How We Went From £9K to £150K a Month

The strategy that took CodeSpring from barely surviving to £150K/month in six months. It came down to one idea: stop trying to improve the core product and build new things around it instead.

In June 2025 CodeSpring was making about £9,000 a year. By January 2026 we were doing £150,000 a month. That's a ridiculous jump, and people always ask how it happened, so I want to write it down while I still remember the details.

The short answer is that I stopped trying to improve the main product myself and started building separate tools alongside it. I call this "horizontal vibe coding" and it's probably the single best strategic decision I've made.

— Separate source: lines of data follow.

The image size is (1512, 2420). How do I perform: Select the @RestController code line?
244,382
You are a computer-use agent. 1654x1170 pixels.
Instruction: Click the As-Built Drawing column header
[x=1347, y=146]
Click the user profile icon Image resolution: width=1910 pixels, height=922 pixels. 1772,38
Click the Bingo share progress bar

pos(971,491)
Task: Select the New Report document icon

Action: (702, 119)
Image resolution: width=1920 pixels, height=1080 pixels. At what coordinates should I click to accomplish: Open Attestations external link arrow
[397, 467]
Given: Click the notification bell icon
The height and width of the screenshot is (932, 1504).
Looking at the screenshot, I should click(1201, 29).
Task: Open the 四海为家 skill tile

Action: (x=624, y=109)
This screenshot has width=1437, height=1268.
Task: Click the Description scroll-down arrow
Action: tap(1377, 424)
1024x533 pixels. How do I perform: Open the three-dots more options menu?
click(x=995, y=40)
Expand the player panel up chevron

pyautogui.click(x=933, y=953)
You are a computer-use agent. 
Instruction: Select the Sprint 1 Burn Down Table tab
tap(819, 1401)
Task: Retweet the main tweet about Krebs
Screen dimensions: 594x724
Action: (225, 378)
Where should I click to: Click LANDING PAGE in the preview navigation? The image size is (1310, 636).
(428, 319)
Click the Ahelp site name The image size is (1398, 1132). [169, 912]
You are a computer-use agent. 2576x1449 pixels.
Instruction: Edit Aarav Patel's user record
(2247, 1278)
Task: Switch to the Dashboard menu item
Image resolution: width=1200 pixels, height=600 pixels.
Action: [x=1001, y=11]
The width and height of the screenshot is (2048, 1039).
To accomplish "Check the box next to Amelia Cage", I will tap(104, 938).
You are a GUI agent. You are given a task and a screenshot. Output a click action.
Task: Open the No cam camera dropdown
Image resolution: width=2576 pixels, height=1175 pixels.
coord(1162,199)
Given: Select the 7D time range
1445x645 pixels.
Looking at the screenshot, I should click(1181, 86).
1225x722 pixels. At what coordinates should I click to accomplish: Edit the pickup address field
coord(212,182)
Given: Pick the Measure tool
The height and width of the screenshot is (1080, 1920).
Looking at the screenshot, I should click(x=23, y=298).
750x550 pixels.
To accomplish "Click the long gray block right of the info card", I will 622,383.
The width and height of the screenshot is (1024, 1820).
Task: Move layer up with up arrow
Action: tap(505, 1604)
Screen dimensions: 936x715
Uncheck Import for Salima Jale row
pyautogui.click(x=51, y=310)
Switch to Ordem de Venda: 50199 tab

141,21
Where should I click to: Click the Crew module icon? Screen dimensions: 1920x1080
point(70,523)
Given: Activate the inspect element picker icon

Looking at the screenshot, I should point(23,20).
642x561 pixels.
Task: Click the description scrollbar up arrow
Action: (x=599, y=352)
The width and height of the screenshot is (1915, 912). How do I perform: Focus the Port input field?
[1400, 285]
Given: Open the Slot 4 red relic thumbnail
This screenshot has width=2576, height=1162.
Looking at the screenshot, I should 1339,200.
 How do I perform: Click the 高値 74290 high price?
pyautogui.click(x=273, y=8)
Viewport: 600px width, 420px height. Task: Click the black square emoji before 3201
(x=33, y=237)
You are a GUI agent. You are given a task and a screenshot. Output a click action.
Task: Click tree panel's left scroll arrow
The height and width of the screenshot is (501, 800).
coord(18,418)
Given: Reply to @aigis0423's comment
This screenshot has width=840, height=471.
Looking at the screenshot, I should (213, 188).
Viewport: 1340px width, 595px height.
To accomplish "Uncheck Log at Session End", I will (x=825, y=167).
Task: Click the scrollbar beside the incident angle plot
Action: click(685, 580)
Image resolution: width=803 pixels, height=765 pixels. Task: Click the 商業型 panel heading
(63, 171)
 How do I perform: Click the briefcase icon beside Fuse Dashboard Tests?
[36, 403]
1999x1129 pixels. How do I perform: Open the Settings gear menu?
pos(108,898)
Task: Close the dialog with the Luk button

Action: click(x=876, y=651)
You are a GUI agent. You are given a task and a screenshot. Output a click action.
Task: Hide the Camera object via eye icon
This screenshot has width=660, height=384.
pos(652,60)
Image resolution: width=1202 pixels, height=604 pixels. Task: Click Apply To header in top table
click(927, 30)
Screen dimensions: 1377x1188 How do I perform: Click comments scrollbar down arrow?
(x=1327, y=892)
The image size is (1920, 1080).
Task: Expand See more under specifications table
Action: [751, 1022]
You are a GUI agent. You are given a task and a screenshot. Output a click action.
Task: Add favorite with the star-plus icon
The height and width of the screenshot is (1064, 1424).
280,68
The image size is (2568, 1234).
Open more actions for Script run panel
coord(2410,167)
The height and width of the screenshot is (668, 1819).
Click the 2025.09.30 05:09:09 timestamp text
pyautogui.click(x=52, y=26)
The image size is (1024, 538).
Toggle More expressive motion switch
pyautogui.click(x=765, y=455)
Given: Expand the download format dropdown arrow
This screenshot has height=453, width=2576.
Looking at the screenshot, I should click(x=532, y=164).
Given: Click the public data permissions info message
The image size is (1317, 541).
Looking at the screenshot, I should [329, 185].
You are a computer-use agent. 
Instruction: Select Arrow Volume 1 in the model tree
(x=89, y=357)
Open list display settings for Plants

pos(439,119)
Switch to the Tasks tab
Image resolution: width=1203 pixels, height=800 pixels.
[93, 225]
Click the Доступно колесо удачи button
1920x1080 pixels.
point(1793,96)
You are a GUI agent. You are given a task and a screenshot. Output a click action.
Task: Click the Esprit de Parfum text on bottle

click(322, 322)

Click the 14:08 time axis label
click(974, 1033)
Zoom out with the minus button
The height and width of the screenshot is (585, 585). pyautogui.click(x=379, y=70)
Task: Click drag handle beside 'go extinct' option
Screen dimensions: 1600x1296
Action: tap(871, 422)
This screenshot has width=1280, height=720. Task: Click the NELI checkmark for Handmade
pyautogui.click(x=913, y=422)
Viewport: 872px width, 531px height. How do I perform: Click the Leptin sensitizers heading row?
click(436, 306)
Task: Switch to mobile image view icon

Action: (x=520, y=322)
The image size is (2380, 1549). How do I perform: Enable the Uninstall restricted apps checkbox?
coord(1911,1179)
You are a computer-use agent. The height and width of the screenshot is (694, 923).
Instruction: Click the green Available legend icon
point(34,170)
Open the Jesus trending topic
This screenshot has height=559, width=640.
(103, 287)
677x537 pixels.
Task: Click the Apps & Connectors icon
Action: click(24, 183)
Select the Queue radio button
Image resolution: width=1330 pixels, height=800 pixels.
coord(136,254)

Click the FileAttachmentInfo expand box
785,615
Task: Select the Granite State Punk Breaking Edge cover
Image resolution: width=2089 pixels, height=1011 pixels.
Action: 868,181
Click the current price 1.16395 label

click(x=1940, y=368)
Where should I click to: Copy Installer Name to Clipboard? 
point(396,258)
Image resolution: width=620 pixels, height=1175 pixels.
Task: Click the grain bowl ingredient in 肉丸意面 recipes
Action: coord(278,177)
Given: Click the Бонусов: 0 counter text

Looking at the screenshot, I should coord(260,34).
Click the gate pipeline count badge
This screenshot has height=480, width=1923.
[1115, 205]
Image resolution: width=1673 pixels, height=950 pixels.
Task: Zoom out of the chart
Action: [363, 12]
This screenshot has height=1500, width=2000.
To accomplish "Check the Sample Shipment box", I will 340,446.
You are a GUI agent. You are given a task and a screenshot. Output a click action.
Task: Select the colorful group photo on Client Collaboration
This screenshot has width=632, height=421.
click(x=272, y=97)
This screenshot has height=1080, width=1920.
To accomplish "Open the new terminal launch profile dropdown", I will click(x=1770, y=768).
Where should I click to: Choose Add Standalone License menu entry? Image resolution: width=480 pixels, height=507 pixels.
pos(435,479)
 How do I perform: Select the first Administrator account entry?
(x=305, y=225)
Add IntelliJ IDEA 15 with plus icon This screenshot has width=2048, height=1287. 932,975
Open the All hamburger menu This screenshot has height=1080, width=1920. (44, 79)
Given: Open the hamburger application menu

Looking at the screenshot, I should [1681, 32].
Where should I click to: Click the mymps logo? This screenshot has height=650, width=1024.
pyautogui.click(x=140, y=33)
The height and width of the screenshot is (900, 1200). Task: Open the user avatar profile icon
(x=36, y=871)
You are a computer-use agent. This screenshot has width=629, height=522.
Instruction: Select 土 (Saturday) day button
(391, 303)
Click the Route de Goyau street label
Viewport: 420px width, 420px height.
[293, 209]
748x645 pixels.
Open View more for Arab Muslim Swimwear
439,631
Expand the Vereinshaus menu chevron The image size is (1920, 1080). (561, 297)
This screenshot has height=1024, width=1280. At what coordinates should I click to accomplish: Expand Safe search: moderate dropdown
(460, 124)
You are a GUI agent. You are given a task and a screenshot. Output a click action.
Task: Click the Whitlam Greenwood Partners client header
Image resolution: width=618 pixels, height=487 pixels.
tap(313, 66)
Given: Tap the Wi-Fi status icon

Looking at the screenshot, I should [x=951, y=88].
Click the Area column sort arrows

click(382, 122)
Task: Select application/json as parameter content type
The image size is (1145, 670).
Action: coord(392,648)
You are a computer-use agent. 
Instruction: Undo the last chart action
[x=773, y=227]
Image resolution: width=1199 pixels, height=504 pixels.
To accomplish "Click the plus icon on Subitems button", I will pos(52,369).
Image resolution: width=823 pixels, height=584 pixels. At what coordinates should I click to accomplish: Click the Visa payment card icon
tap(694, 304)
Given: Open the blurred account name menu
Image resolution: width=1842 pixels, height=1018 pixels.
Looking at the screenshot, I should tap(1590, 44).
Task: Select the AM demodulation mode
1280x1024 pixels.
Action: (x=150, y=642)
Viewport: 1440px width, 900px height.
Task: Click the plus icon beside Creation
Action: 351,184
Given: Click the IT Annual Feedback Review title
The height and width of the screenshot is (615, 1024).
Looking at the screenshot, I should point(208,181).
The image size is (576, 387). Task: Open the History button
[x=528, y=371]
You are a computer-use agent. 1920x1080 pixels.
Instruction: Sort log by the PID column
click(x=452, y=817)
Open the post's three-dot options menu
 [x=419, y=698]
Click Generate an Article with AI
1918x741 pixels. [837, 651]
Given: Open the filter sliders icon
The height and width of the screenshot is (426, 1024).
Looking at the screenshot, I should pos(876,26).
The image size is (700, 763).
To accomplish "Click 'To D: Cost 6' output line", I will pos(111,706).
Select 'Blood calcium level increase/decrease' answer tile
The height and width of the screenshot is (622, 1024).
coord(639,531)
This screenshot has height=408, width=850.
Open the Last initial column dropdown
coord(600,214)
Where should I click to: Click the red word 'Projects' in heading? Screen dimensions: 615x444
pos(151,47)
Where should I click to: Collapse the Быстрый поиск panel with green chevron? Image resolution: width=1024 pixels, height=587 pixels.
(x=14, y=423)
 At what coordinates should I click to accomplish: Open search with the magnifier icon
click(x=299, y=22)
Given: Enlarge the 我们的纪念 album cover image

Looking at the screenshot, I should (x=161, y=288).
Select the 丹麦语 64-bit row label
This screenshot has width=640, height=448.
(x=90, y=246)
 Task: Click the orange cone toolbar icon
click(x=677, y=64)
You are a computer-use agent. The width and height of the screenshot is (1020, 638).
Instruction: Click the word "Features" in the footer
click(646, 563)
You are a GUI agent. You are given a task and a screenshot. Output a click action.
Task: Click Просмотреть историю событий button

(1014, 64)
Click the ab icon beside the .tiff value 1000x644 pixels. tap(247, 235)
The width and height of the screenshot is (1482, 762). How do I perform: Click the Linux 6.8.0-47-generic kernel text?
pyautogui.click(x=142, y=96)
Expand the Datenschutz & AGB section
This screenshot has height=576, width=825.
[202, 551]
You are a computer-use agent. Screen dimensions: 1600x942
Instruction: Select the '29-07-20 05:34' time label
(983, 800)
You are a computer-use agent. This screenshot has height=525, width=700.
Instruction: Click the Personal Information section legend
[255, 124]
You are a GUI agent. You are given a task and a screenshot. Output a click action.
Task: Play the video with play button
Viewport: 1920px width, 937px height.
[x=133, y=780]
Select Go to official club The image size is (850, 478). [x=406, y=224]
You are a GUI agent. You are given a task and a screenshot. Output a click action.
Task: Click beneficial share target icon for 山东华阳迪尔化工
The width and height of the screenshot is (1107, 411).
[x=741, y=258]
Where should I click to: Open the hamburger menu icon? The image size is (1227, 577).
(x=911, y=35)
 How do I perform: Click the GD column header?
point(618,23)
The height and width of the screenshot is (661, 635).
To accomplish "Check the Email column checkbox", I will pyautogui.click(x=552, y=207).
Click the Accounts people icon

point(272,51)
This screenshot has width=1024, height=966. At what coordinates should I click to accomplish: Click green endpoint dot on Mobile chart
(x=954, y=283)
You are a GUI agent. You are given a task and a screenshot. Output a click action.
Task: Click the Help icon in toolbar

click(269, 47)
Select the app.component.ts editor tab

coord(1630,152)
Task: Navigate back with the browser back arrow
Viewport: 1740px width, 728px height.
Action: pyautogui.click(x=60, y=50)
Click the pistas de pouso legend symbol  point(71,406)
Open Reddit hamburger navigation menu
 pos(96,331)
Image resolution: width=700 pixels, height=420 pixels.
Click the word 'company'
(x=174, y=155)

Some context on where we started

When I came back from Greece in mid 2025, I had clarity on what CodeSpring should be but the product itself was rough. I'd built the whole thing using AI, which is to say I'd never actually written code myself. I'd describe what I wanted to Claude or Cursor and they'd write it. It worked well enough to sell subscriptions, but the codebase was a mess.

By October 2024 we'd scaled to £46,000 a month, still with me doing all the coding this way. That's when I brought on Harsh as the first proper developer and we started rebuilding everything from scratch with actual engineering practices. By January 2026 we had two developers, two support staff, and we'd hit that £150K mark.

The big insight

Here's what I learned the hard way: once your codebase gets big enough, you can't keep using AI to make changes in the core. One change breaks something else, especially when you've got multiple people working on the same code. It becomes a mess.

But what you CAN do is use AI to build completely separate tools that make your main product better. Things that sit alongside it rather than inside it.

The knowledge hub experiment

The best example of this is a knowledge hub I built in six days. The idea was simple: take all of the course content we'd made for CodeSpring (dozens of tutorial videos with transcripts), feed it into an AI, and let customers ask questions in plain English. So instead of watching hours of videos to figure out how to do something, you just ask "how do I connect CodeSpring to my project?" and get a step by step answer with links to the relevant videos.

The clever thing about this is that it did three things at once. It made CodeSpring much easier for customers to use, which reduced the load on our support team. I filmed the entire six day build process and turned it into a YouTube series, which drove awareness. And the tool itself was built in a way that I could package it up and sell it separately if I wanted to.

One project, three benefits, and none of it required touching the core product.

What changed in six months

The numbers tell the story pretty clearly:

When I was in Greece in June, we had £9K in annual revenue, it was just me, the codebase was held together with tape, and the only way I could get customers was through my personal social media. By January I was managing five people, we had a proper engineering team rebuilding everything professionally, a working advertising funnel bringing in customers automatically, and the product had grown to the point where we could build a whole course platform on top of it.

The biggest shift wasn't the revenue though. It was my role. I went from being the person who builds everything to the person who spots opportunities and builds new things around what already exists. That distinction matters more than anything else.